◆ **TASK BRIEF**:
Go over the records and count each line that has the string "computer". Give the number and nothing else.

◆ **PROVIDED DATA**:
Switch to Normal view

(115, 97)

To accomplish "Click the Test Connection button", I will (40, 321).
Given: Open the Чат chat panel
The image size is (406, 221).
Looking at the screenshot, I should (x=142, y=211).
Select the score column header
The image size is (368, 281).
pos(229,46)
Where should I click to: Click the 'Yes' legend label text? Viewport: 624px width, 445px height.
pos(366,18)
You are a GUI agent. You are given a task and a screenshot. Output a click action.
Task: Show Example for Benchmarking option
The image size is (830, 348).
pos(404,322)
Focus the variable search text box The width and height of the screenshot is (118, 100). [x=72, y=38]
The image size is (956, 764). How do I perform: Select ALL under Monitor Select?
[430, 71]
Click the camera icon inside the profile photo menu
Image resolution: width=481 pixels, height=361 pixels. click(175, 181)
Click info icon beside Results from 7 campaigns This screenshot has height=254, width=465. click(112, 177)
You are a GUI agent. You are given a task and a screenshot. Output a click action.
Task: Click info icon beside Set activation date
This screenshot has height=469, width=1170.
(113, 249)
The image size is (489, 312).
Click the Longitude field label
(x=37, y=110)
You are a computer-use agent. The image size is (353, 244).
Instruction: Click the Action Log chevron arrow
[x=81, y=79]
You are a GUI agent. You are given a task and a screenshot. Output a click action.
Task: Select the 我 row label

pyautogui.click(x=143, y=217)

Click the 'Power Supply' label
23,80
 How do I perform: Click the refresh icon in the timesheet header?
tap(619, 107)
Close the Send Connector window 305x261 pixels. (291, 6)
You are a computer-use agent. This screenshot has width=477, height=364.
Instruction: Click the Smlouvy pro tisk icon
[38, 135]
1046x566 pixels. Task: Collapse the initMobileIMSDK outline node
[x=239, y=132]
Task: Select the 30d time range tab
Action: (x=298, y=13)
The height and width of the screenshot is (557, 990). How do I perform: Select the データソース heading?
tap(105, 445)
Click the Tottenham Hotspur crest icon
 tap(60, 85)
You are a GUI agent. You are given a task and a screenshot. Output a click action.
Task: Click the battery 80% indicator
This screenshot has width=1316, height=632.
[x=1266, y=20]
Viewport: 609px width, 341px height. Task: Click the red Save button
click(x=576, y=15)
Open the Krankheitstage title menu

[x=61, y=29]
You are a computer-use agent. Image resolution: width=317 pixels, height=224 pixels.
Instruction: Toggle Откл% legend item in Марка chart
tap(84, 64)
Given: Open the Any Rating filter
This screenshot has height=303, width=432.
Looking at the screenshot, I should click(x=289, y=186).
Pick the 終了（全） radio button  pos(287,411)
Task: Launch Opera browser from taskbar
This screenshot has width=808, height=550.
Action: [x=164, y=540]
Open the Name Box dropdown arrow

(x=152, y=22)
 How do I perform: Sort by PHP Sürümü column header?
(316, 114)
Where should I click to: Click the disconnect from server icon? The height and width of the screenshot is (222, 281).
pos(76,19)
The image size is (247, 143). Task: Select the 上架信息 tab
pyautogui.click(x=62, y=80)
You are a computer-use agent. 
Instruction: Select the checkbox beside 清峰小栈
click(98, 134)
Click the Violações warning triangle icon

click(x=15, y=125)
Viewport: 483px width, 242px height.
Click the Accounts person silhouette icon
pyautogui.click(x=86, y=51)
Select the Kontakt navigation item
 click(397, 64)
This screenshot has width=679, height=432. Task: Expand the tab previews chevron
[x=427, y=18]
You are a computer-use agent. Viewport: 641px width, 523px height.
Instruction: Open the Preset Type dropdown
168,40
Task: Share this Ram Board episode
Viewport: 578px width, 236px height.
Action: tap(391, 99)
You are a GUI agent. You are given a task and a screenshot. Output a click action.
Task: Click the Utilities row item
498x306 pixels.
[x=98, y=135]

◆ **RESULT OF THIS EXERCISE**:
5